Monday, 10 January 2005: 4:15 PM
Examination of the Hydrologic Feedback Pathway for Land-Climate Coupling
Paul A. Dirmeyer, Center for Ocean-Land-Atmosphere Studies, Calverton, MD; and T. DelSole
To understand the role of the land surface in seasonal prediction, we envision the hydrologic cycle over land as a loop, where variations in upstream components affect the behavior of the downstream components to varying degrees, depending on location, season, synoptic situation, etc. At its simplest, this can be viewed as an entirely local phenomenon with no external controls on the loop. In fact, the loop is not truly a closed system. It is this property that leads to both positive and negative feedbacks, and to the deterioration of “signal” as one traces the impact of a perturbation in one component of the hydrologic cycle around through the system. The survival and propagation of climate anomaly signals through the hydrologic cycle is a mechanism for realizable climate predictability over land. By interrupting the hydrologic cycle in a coupled land-atmosphere climate model at various locations in the feedback loop, we may quantify the loss of signal in a meaningful way, and increase our understanding of the roles of the processes involved. This approach is applied to a large suite of boreal summer seasonal simulations with the COLA GCM.

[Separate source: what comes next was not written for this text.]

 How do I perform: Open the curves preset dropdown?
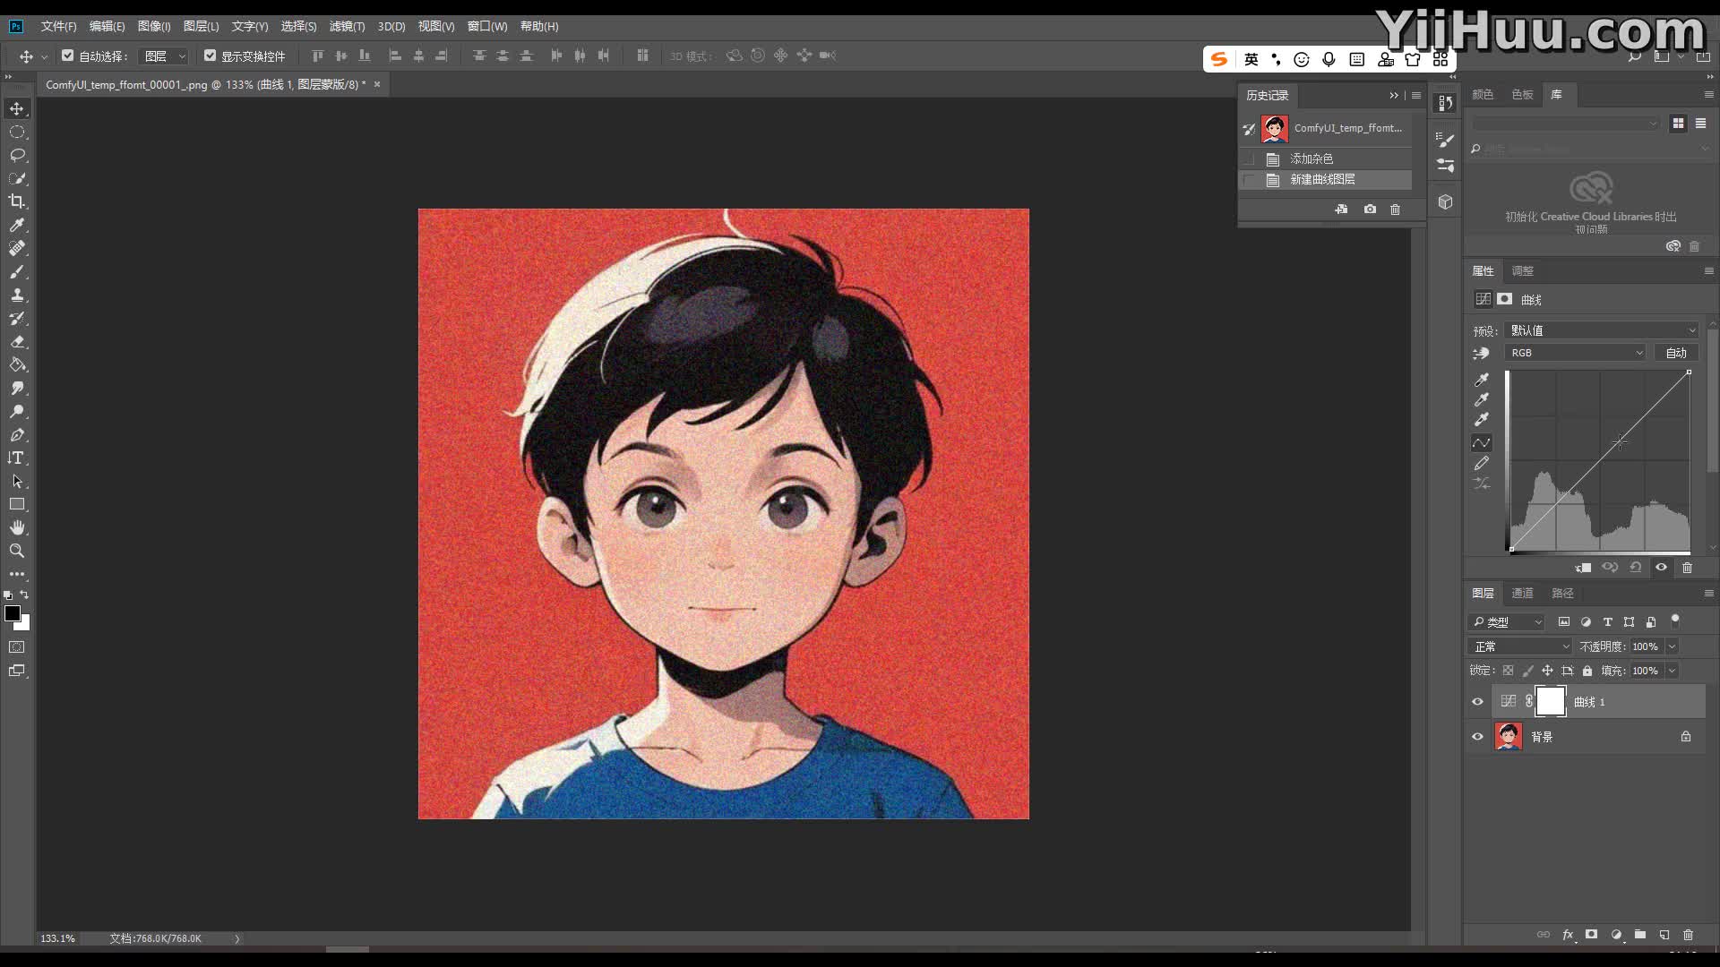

Specification of observed precipitation as in input to the land surface component of the climate model conveys a signal through the hydrologic cycle that increases the skill in the simulation of soil wetness, latent heat flux, and even the predicted model precipitation over many areas. However, the average gain in unrealized predictability of rainfall was less than 10% when averaged over all land points, suggesting that the hydrologic feedback loop is not strong in this model. Spliting the loop into components, we find that signal loss on the global scale is of similar magnitude (about 70%) from atmosphere to land, and then from land to atmosphere. However, there is tremendous regional variability. The precipitation signal is conveyed strongly to soil wetness in rainy regions, but predictive skill in evapotranspiration arises primarily in dry regions. Unlike the case of specified precipitation, use of realistic land surface initial conditions impacts soil wetness skill in arid regions most strongly.